Phyllis McGinley (21, March 1905 – 22 February, 1978) wrote poetry and children’s books. Notable for her satiric tone and light verse, Mrs. McGinley specialized in focusing on the positive side of life.
- Mrs. McGinley’s father was a land speculator. The reason they settled in Cliff, CO was because he couldn’t sell the land.
- Mr. McGinley’s father passed away when she was 12, she then moved in with relatives in Ogden.
- While attending the University of Utah, Mrs. McGinley entered a university contest for the best poetry, short stories, and essays. She submitted entries under pseudonyms in all categories and twice won all the cash awards.
- While at the college, the author also submitted her poetry to New York based magazines and moved to the city in 1929.
- While living in the big city, Mrs.

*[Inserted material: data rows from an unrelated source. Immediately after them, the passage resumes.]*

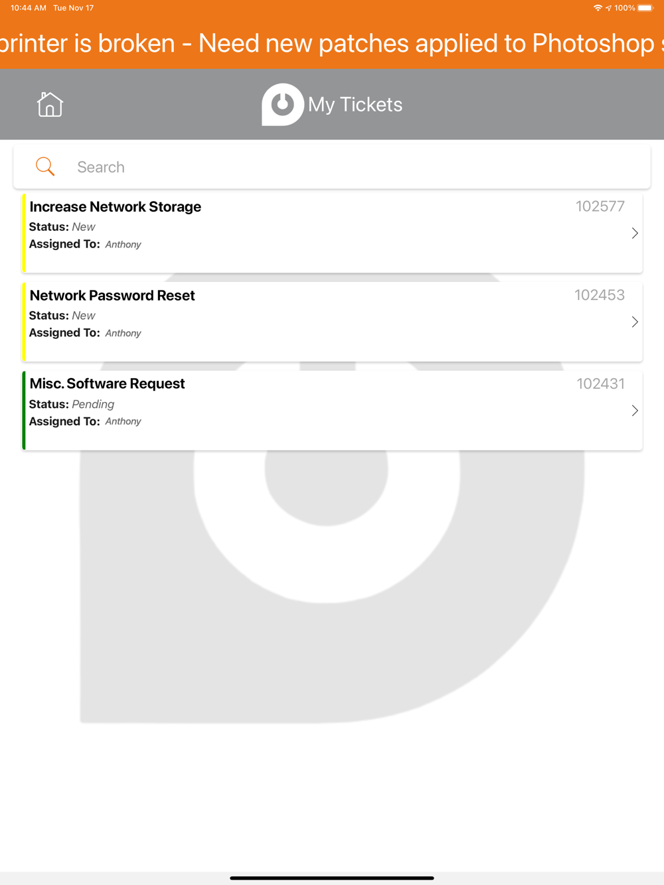Open the Increase Network Storage ticket
The width and height of the screenshot is (664, 885).
click(x=332, y=233)
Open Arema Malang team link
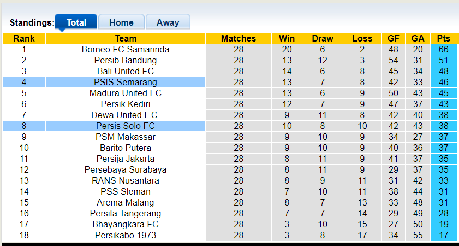The width and height of the screenshot is (459, 246). (126, 202)
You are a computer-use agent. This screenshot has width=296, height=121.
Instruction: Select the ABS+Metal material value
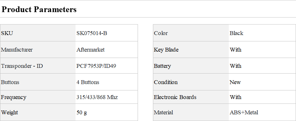244,112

McGinley held various jobs including a copywriter for an advertising agency, teacher in a junior high school in New Rochelle, and staff writer for Town and Country.
- Her future husband, Charles L. Hayden, worked for the Belle phone company and was a jazz player. Mrs. McGinley thought Mr. Hayden’s jazz playing is a sign he would not be a good husband, but they married anyway and had two daughters.
- Mrs. McGinley, who is noted for her light style of poetry, used to write much more serious verses until she got an advice from a New York fiction editor Katherine White : “Dear Miss McGinley: We are buying your poem, but why do you sing the same sad songs all lady poets sing?“
- Mrs. McGinley wrote 18 books.
- The author won a Pulitzer prize for light verse Times Three: Selected Verse from Three Decades with Seventy New Poems (1960) in 1961.
- The Phyllis McGinley Papers can be found at the Special Collections Research Center of Syracuse University.